Appellant, the insurer, argues that its motion for judgment non obstante veredicto should have been granted because (a) there was no evidence as to a misrepresentation on the part of the physician, (b) there was no evidence as to a statement by the physician concerning a present existing fact without knowledge of its truth or falsity, (c) there was no evidence as to any wilfulness or intent on the part of the physician to deceive the employee, (d) there were no findings of the jury as to a misrepresentation on the part of the physician, (e) there were no findings of the jury as to a statement of the physician concerning a present existing fact without knowledge of its truth or falsity, and (f) there were no findings of the jury as to any wilfulness or intent on the part of the physician to deceive the employee.

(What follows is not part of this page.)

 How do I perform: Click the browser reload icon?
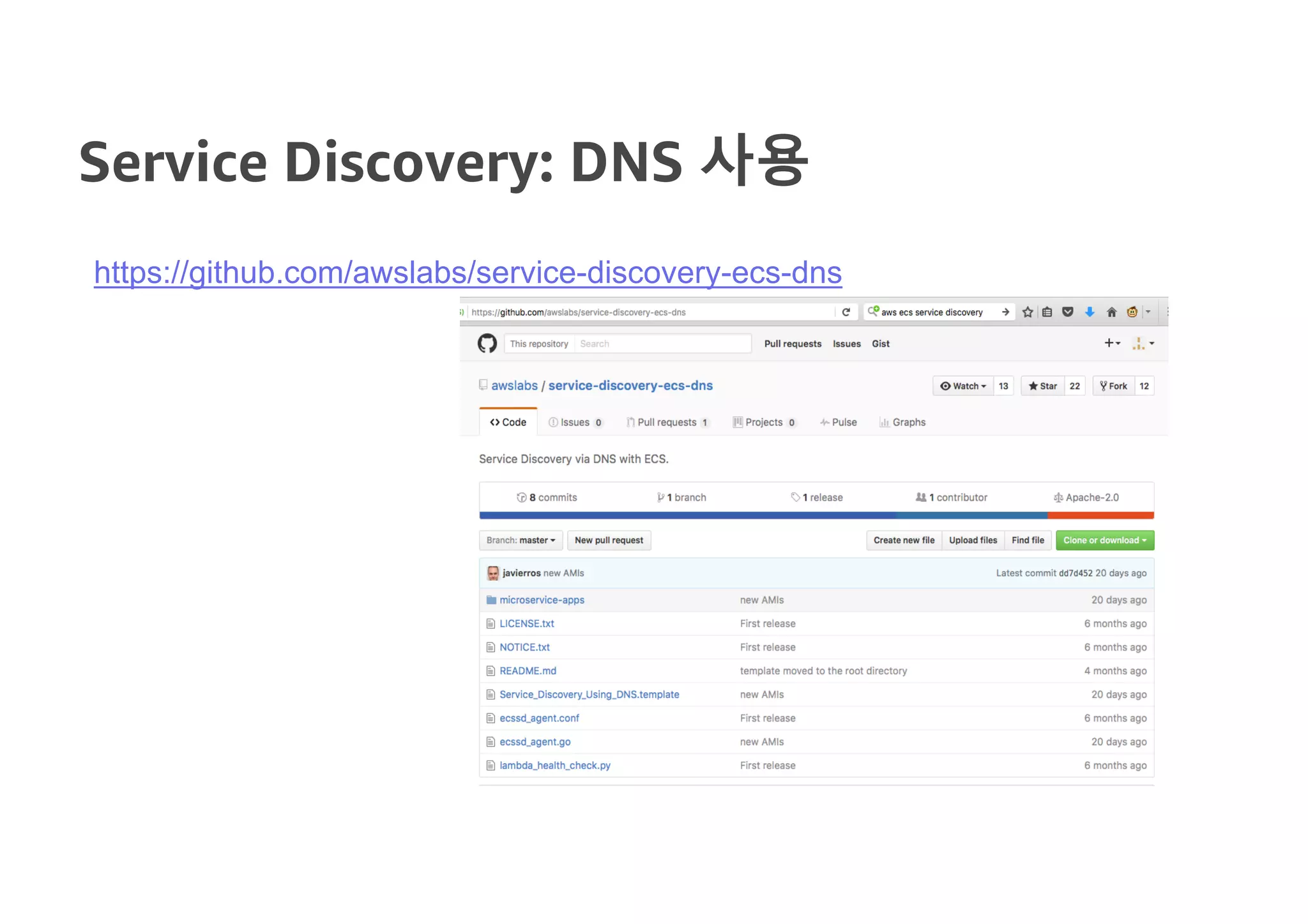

We consider that there was evidence tending to show a misrepresentation by the physician as to the employee's physical condition. It is not contended by the insurer and there is no proof to show that the physician knew that his statement was false, or that there was any intention on his part to deceive the employee. His statement was not merely an expression of an opinion, but was a positive statement as to a present existing fact. He said that the employee had recovered, and that there would be no permanent disability. Even if it could be said that his prediction that there would be no permanent disability, if standing alone, would have been merely an expression of opinion, his statement that the employee had recovered was a statement of fact. As said in Graves v. Hartford Accident Indemnity Co.,
But we do not believe that the question of misrepresentation was properly submitted to the jury. The jury were not asked if the physician made either the statement which was alleged or the statement which was proved, but were asked if he represented to the employee that his injuries were of a minor nature and that he could go back to work. Instead of inquiring directly whether the physician made a given statement, the jury was actually called upon to state the effect of whatever the physician may have said to the employee. There is neither pleading nor proof that the physician told him that his injuries were of a minor nature. Also, the jury were not directly asked if the physician's statements were false. The answer to such a question can be found, if at all, only by implication in the findings that the physician represented that the injuries were of a minor nature and that they were in fact serious. The jury might reasonably have *586 thought that any injuries were serious which kept the employee away from his work as long as six weeks. The terms "minor" and "serious" have such variable meanings that the jury could easily have been misled or confused by their use. The court should have submitted in direct manner the controlling issues in the case, and should not have been left to render judgment upon findings of the jury which can be ascertained only by implication in answers to issues which were not the ultimate issues in the case.
Since we do not know what the pleadings and proof may be on another trial, we shall not undertake to say more with respect to the manner of submitting the case to the jury, nor shall we attempt to discuss the sufficiency of the evidence, further than to say that we think that it was sufficient to raise jury issues as to the falsity of the statement that the employee had recovered and had no permanent disability.
The judgment of the trial court is reversed and the cause is remanded for another trial.